Family Liliaceae > Subfamily Lilioideae > Tribe Lilieae.

The approximately 75 species are divided into 4 subgenera including Tulipa with 52 species.
They are widely naturalised and cultivated as massed displays and for gardens and cut flowers.
They do best in temperate climates.

They are perennial herbs with bulbs that have a dry, protective coating.
Leaves appear in early spring and after flowering the leaves die and the plant becomes dormant.
Their height varies from 10 cm to around 70 cm.

Typically they have 2 to 6 leaves but some species have more.
The alternately arranged leaves are clustered at the base of the stem.
They are strap-like and have no stalks.
They are blue-green or grey-green with a waxy coating.

Inflorescences are typically a single, erect flower at the top of the stem.
Each bulb usually has only one stem and inflorescence but some species have more.

The bowl or star-shaped flowers are large and radially symmetric.
The perianth consists of 6 tepals in 2 whorls of 3.
They can be identical or there may be differences between the whorls.
Tepals in the inner whorl have a small notch at the tip.
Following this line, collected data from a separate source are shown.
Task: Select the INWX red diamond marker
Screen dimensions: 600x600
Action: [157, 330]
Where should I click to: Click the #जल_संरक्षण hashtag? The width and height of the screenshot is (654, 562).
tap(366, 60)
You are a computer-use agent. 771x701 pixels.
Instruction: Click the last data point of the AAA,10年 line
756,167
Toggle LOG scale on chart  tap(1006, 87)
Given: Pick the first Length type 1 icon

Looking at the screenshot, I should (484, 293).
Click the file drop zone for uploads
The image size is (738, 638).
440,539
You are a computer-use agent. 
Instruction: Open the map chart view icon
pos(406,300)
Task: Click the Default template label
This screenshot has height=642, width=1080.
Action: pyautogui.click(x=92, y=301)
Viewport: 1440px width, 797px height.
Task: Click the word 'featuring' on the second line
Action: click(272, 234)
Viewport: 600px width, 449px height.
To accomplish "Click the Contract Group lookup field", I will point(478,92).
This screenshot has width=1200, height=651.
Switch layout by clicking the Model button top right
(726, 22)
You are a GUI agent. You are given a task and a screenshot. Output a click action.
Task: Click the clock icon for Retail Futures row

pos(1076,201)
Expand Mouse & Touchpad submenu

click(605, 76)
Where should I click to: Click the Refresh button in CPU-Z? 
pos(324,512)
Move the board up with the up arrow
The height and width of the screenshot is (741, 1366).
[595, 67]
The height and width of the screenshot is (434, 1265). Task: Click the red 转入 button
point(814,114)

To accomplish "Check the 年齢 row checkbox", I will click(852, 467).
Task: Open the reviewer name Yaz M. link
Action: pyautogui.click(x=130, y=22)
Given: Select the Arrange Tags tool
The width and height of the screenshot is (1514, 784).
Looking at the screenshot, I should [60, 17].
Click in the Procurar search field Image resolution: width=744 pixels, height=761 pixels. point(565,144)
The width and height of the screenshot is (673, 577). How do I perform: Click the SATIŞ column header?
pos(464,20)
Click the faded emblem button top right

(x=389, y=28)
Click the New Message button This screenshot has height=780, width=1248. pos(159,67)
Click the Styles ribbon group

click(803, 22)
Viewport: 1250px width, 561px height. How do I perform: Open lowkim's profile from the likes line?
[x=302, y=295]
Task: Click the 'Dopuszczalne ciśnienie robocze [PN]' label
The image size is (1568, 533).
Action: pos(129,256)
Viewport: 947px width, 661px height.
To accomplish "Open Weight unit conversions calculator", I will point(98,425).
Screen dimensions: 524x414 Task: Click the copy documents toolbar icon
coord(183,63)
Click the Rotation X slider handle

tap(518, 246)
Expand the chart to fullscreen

They come in white and all, usually bright, colours except blue.
The inside of the tepal bases may have a patch in a different colour.

Flowers are bisexual.
There are 6 stamens in 2 whorls of 3 with filaments that are wider at the base.
The filaments sometimes have hairs.
The anthers open inwards via long slits.

The superior ovary, of 3 fused carpels has 3 locules.
The short style has a stigma with 3, usually joined, lobes.
The fruit is a capsule.

There are thousands of hybrids and cultivars with a huge range of features.
Tepals can be variegated, striped or multicoloured and some have feathered edges.
Horticulturally they are divided into 15 groups based on their parentage and appearance.
They can also be divided by whether they flower early, mid or late in the season.